Novel methods for infrared spectroelectrochemical characterization of hydrogenase films

Abstract

Novel methods and materials including nanoporous gold leaf films, attenuated total reflectance (ATR) Fourier transform infrared (FTIR) spectroscopy with optically coupled wafers and biocompatible gold coated doped silicon electrodes were developed for the spectroelectrochemical study of anaerobic enzymes capable of catalyzing the reversible oxidation and reduction of hydrogen known as hydrogenase. The study of hydrogenases themselves and their interaction with inorganic substrates is essential for the future development of biohybrid, biomimetic or bio-inspired devices capable of the conversion of solar energy to hydrogen fuel.
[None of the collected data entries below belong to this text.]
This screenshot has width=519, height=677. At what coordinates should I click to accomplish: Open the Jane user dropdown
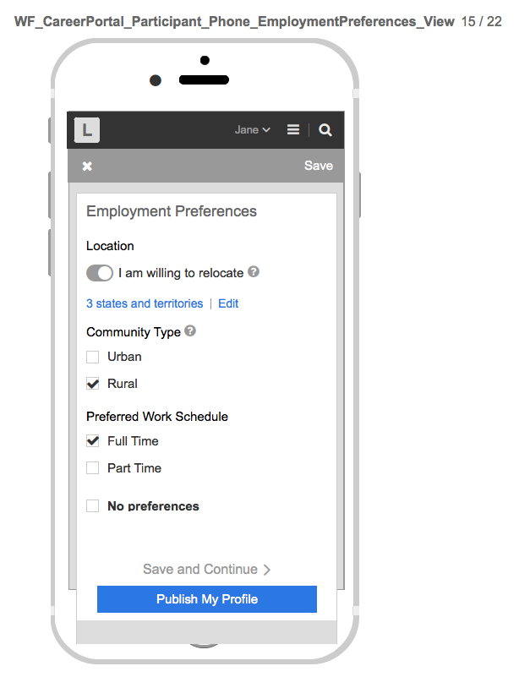click(252, 130)
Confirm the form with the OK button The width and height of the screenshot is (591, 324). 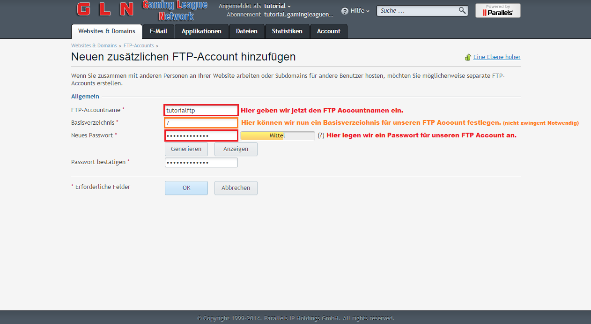(x=186, y=188)
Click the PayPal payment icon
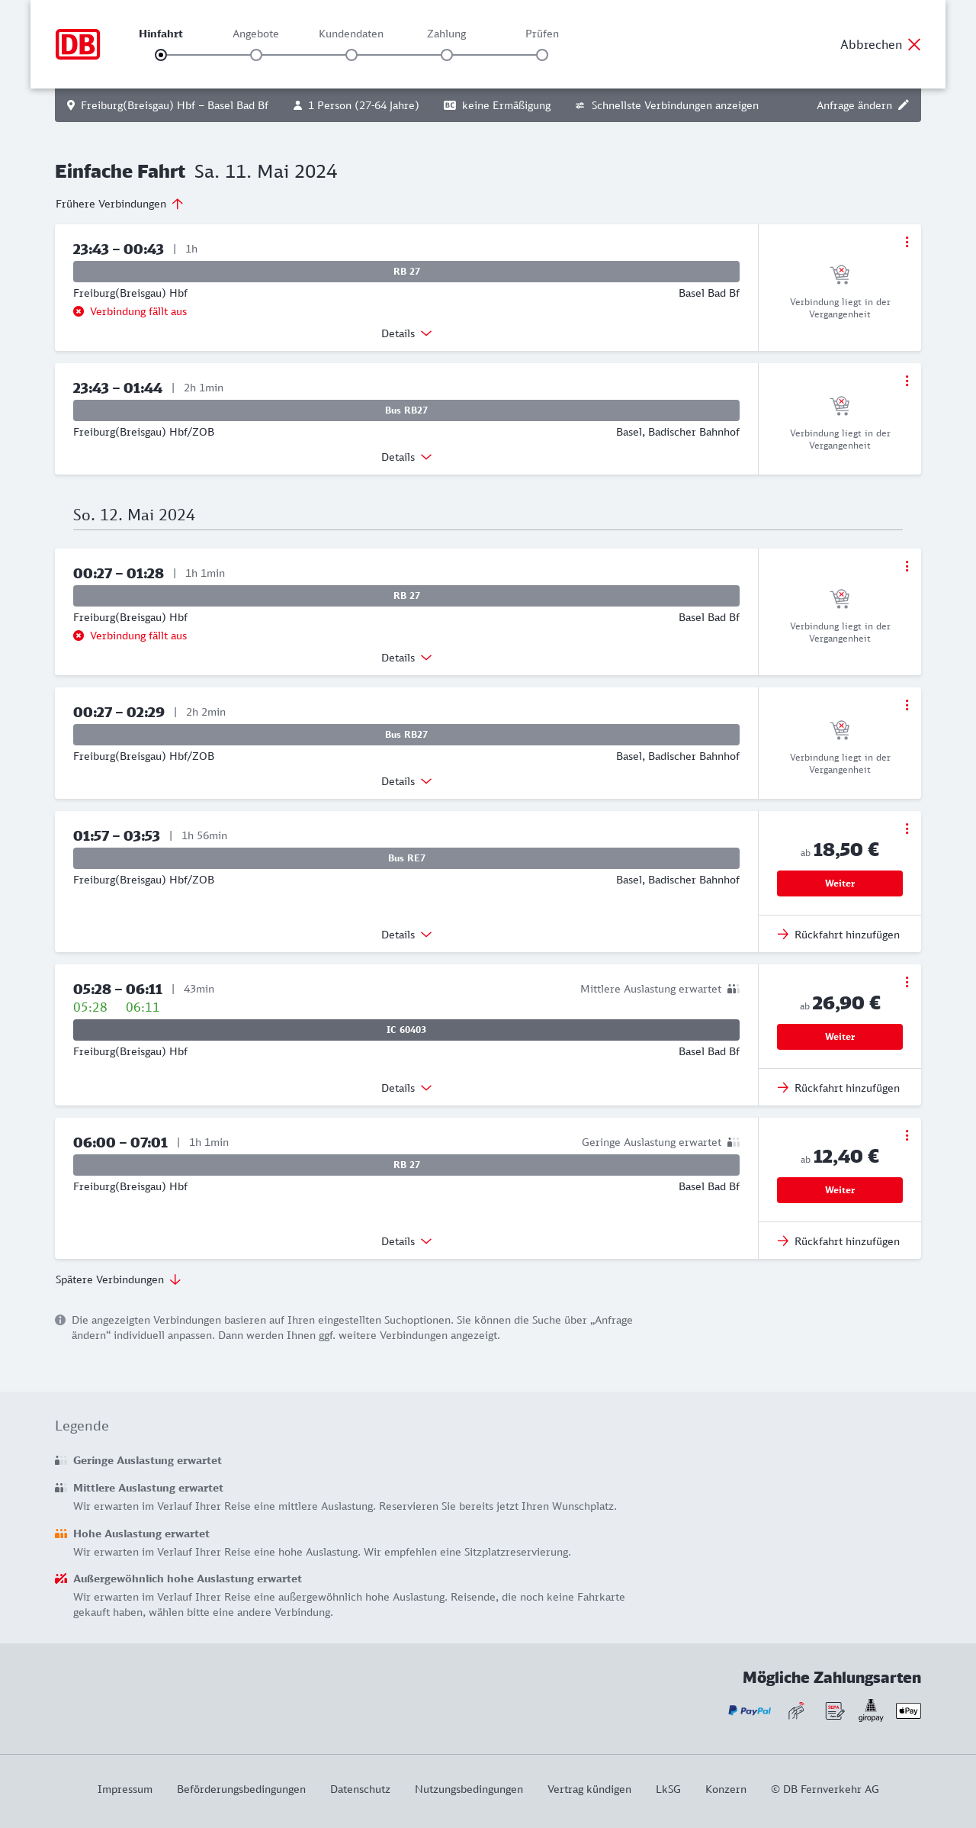This screenshot has width=976, height=1828. [x=750, y=1711]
In this work, [FeFe]-hydrogenase I from Clostridium acetobutylicum (CaI) is studied to understand the mechanism by which enzymes activate hydrogen using base metals as opposed to noble metals. Due to the limitation of the quantity of available hydrogenase and the nature of spectroelectrochemistry, novel methods presented in this work focus on optimizing the efficiency with which proteins are used in addition to maximizing IR absorbance and electrochemical stability. Confinement of proteins using a nanoporous gold leaf film was shown to maximize the concentration of proteins near the reflection plane of an attenuated total reflectance (ATR) prism while still allowing proteins to interact with a bulk electrolyte. Optically coupling wafers to an ATR prism allowed for the rapid testing of organic functionalizations or for other treatments deemed too extreme for immediate testing with a delicate and expensive ATR crystal. Biocompatible gold coated doped silicon electrodes were designed as a method of efficiently transferring charge to an adsorbed protein while remaining transparent in the infrared. The drying of CaI films for the purpose of concentrating as much as possible on an ATR prism surface revealed IR spectra as of yet to be seen in the literature. Novel techniques were found to be useful for general spectroelectrochemistry and study of other proteins as was demonstrated with various redox couples and the common protein, myoglobin.